← Retour

Œuvres de P. Corneille, Tome 07

16px
100%

SCÈNE II.

AGÉSILAS, XÉNOCLÈS.

AGÉSILAS.

D'un peu d'amour que j'eus Aglatide a parlé:

Son père qui l'a su dans son âme s'en flatte;

Et sur ce vain espoir il part tout consolé 1090

Du refus que j'en fais aux vœux de Spitridate:

Tu l'as vu, Xénoclès, tout d'un coup s'adoucir.

XÉNOCLÈS.

Oui; mais enfin, Seigneur, il est temps de le dire,

Tout soumis qu'il paroît, apprenez qu'il conspire,

Et par où sa vengeance espère y réussir.1095

Ce confident choisi, Cléon d'Halicarnasse,

Dont l'éloquence a tant d'éclat,

Lui vend une harangue à renverser l'État [49],

Et le mettre bientôt lui-même en votre place.

En voici la copie, et je la viens d'avoir 1100

D'un des siens sur qui l'or me donne tout pouvoir,

De l'esclave Damis, qui sert de secrétaire

A cet orateur mercenaire,

Et plus mercenaire que lui,

Pour être mieux payé vous les [50] livre aujourd'hui.1105

On y soutient, Seigneur, que notre république

Va bientôt voir ses rois devenir ses tyrans,

A moins que d'en choisir de trois ans en trois ans,

Et non plus suivant l'ordre antique

Qui règle ce choix par le sang; 1110

Mais qu'indifféremment elle doit à ce rang

Élever le mérite et les rares services.

J'ignore quels sont les complices;

Mais il pourra d'Éphèse écrire à ses amis;

Et soudain le paquet entre vos mains remis 1115

Vous instruira de toutes choses.

Cependant j'ai fait mon devoir.

Vous voyez le dessein, vous en savez les causes;

Votre perte en dépend: c'est à vous d'y pourvoir.

AGÉSILAS.

A te dire le vrai, l'affaire m'embarrasse;1120

J'ai peine à démêler ce qu'il faut que je fasse,

Tant la confusion de mes raisonnements

Étonne mes ressentiments.

Lysander m'a servi: j'aurois une âme ingrate

Si je méconnoissois ce que je tiens de lui;1125

Il a servi l'État, et si son crime éclate,

Il y trouvera de l'appui.

Je sens que ma reconnoissance

Ne cherche qu'un moyen de le mettre à couvert;

Mais enfin il y va de toute ma puissance:1130

Si je ne le perds, il me perd.

Ce que veut l'intérêt, la prudence ne l'ose;

Tu peux juger par là du désordre où je suis.

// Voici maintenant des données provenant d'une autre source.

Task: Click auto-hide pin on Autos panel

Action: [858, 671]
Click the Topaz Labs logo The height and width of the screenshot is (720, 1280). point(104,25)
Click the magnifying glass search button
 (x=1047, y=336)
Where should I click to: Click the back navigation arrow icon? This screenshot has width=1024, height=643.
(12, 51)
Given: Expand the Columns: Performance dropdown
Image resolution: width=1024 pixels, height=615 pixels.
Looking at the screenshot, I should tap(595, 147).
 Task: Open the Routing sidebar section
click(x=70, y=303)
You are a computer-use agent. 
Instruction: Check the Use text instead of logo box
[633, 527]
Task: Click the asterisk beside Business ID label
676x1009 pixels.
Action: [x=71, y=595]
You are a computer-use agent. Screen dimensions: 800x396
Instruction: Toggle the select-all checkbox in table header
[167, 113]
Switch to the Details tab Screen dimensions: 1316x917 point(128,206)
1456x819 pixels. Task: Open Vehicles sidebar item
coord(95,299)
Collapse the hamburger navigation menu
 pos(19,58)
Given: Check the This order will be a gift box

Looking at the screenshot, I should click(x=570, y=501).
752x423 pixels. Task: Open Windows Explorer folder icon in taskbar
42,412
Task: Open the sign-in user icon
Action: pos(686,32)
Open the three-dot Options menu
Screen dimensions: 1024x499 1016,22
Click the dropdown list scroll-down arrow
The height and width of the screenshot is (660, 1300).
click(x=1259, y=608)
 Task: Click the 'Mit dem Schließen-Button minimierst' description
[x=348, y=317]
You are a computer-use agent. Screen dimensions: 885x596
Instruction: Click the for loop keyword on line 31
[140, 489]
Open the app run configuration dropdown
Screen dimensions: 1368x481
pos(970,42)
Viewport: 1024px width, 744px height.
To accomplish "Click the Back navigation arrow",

Je vois qu'il faut le perdre; et plus je m'y dispose,

Plus je doute si je le puis.1135

Sparte est un État populaire,

Qui ne donne à ses rois qu'un pouvoir limité:

On peut y tout dire et tout faire

Sous ce grand nom de liberté.

Si je suis souverain en tête d'une armée,1140

Je n'ai que ma voix au sénat;

Il faut y rendre compte; et tant de renommée

Y peut avoir déjà quelque ligue formée

Pour autoriser l'attentat.

Ce prétexte flatteur de la cause publique,1145

Dont il le couvrira, si je le mets au jour,

Tournera bien des yeux vers cette politique

Qui met chacun en droit de régner à son tour.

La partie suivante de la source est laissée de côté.